» Exercise goal
Scale the answer coordinates by 1.4 in the records from the start up to and including the line with "Action: (x=497, y=100)", and rewrite only those lines in full, requests included. Round each result to a whole number, rounding halves up, and leave everything else unchanged.

» Dataset extract
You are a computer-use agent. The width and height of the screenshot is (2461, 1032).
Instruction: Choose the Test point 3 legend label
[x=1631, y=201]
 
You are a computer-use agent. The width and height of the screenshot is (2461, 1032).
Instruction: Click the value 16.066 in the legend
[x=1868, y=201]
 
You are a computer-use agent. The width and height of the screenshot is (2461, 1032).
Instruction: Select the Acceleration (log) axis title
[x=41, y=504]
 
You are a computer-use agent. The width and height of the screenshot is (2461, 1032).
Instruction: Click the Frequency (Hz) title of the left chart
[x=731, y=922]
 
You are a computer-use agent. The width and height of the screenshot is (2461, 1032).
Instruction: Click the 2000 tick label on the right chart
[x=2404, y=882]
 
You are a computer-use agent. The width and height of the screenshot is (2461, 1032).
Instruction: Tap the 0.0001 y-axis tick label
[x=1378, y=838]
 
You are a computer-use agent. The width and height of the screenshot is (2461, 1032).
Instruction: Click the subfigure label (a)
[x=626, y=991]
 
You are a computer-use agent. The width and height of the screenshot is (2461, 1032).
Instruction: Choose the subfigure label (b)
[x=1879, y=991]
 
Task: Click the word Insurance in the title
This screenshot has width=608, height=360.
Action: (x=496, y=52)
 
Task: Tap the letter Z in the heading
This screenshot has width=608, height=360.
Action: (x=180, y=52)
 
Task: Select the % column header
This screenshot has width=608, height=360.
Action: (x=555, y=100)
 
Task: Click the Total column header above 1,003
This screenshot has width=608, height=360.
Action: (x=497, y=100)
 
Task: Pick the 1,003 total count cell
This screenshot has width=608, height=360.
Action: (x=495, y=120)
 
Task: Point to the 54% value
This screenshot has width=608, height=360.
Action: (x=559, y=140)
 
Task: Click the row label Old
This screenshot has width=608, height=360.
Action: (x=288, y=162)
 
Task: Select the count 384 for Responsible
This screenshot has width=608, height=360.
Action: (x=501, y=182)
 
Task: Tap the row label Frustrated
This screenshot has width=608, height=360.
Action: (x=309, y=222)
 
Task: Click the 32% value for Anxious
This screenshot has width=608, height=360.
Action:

» Correct output
You are a computer-use agent. The width and height of the screenshot is (2461, 1032).
Instruction: Choose the Test point 3 legend label
[x=2283, y=281]
 
You are a computer-use agent. The width and height of the screenshot is (2461, 1032).
Instruction: Click the value 16.066 in the legend
[x=2615, y=281]
 
You are a computer-use agent. The width and height of the screenshot is (2461, 1032).
Instruction: Select the Acceleration (log) axis title
[x=57, y=706]
 
You are a computer-use agent. The width and height of the screenshot is (2461, 1032).
Instruction: Click the Frequency (Hz) title of the left chart
[x=1023, y=1291]
 
You are a computer-use agent. The width and height of the screenshot is (2461, 1032).
Instruction: Click the 2000 tick label on the right chart
[x=3366, y=1235]
 
You are a computer-use agent. The width and height of the screenshot is (2461, 1032).
Instruction: Tap the 0.0001 y-axis tick label
[x=1929, y=1173]
 
You are a computer-use agent. The width and height of the screenshot is (2461, 1032).
Instruction: Click the subfigure label (a)
[x=876, y=1387]
 
You are a computer-use agent. The width and height of the screenshot is (2461, 1032).
Instruction: Choose the subfigure label (b)
[x=2631, y=1387]
 
Task: Click the word Insurance in the title
This screenshot has width=608, height=360.
Action: (x=694, y=73)
 
Task: Tap the letter Z in the heading
This screenshot has width=608, height=360.
Action: (x=252, y=73)
 
Task: Select the % column header
This screenshot has width=608, height=360.
Action: (x=777, y=140)
 
Task: Click the Total column header above 1,003
This screenshot has width=608, height=360.
Action: (x=696, y=140)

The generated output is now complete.